Patrice E. Fort
University of Michigan, USA
After fi nishing his master in Neurosciences in 2001, Fort received his Ph.D. in Living Sciences, Cellular and Molecular Aspects of Biology from the University of Strasbourg in France in 2005 for his work on the dystrophin protein Dp71 and its function in two ocular tissues, lens and retina. He then joined the Penn State Retina Research Group for a postdoctoral fellowship studying the underlying mechanisms taking place during diabetes that lead to the loss of vision. In 2008, he was promoted to a faculty position while uncovering and characterizing the upregulation of a family of proteins called crystallins that take place in the retina of several animal models of type 1 diabetes. He was then recruited in 2011 as an Assistant Professor in the Department of Ophthalmology and Visual Sciences of the University of Michigan where he continues to study the regulation of intrinsic protective mechanisms in the retina under normal and pathological conditions.

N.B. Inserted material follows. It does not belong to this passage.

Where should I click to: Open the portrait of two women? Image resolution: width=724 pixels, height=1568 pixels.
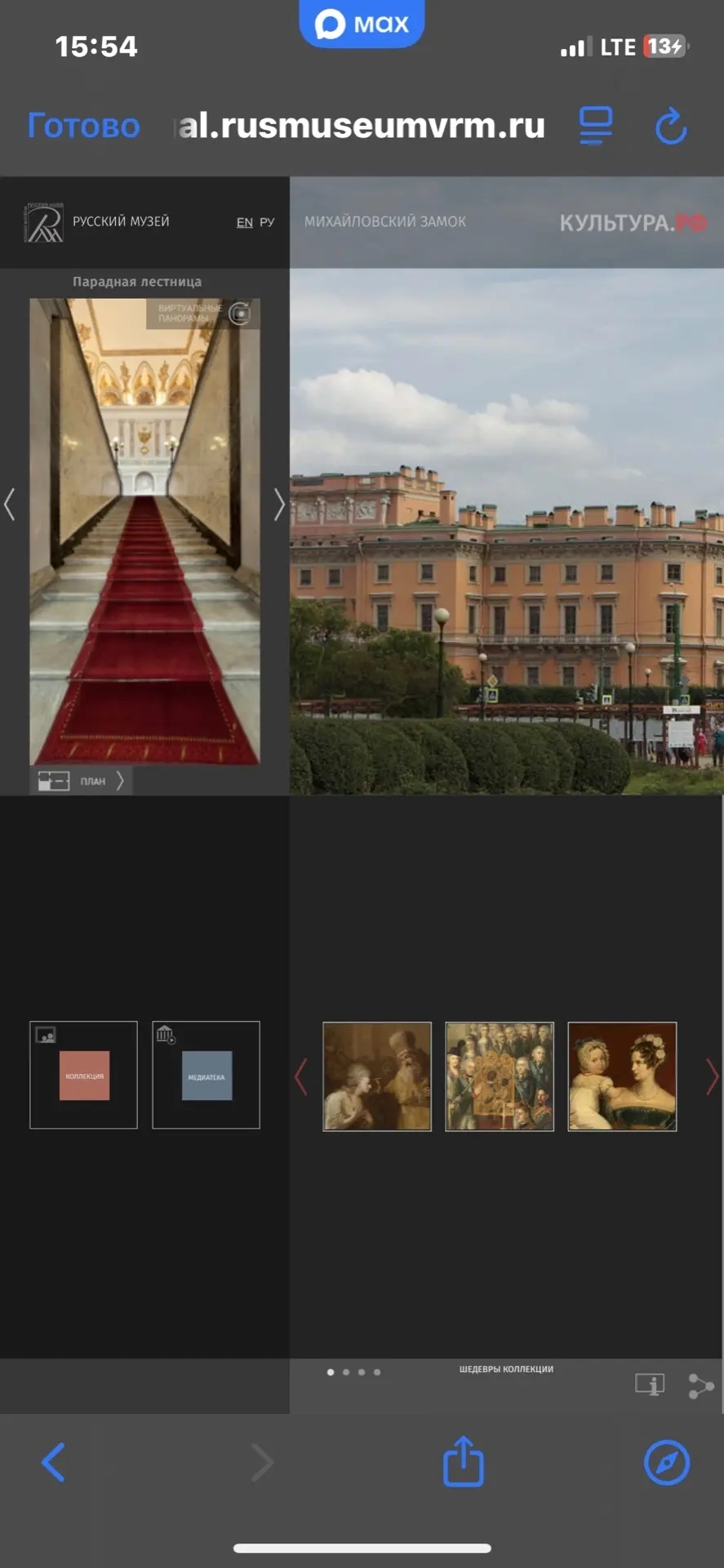pos(622,1076)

The specific goal of this project is to better characterize the specific and respective roles of alphaA-and alphaB-crystallin, the two members of the alpha-crystallin sub-family in the retina and how diabetes but also retinal traumas affect them. Alpha-crystallins are important, conserved, intrinsic stress response proteins in the retina. We previously demonstrated that they are upregulated in diabetic conditions and that their biochemical properties are affected by diabetes, however their exact implication and role in retinal function and how it is affected by retinal diseases or pathological conditions remained to be clarified. Specific biochemical and cellular properties of alpha-crystallins in the retina were analyzed in animal models as well as human patient samples. In addition alpha-crystallins knockout mice were used to dissect the respective functions of alpha-crystallins in the retina in control and pathological conditions. Retinal function was analyzed using non-invasive methods such as optical coherence tomography and electroretinographic recordings whereas specific retinal cell survival was analyzed using cell-death assay and immunohistochemistry. This work clearly demonstrates the independent and specific respective roles of alpha A-and alpha B-crystallin in the retina in the context of chronic disease conditions such as diabetes or more acute conditions including retinal trauma. alpha A-and alpha B-crystallin proteins clearly display a different localization in the retina as well as different impact on retinal function in neurodegenerative conditions. This study demonstrates how understanding retinal intrinsic protective mechanisms could be critical in order to prevent loss of vision in patients with both acute and chronic retinal conditions but might require different strategies.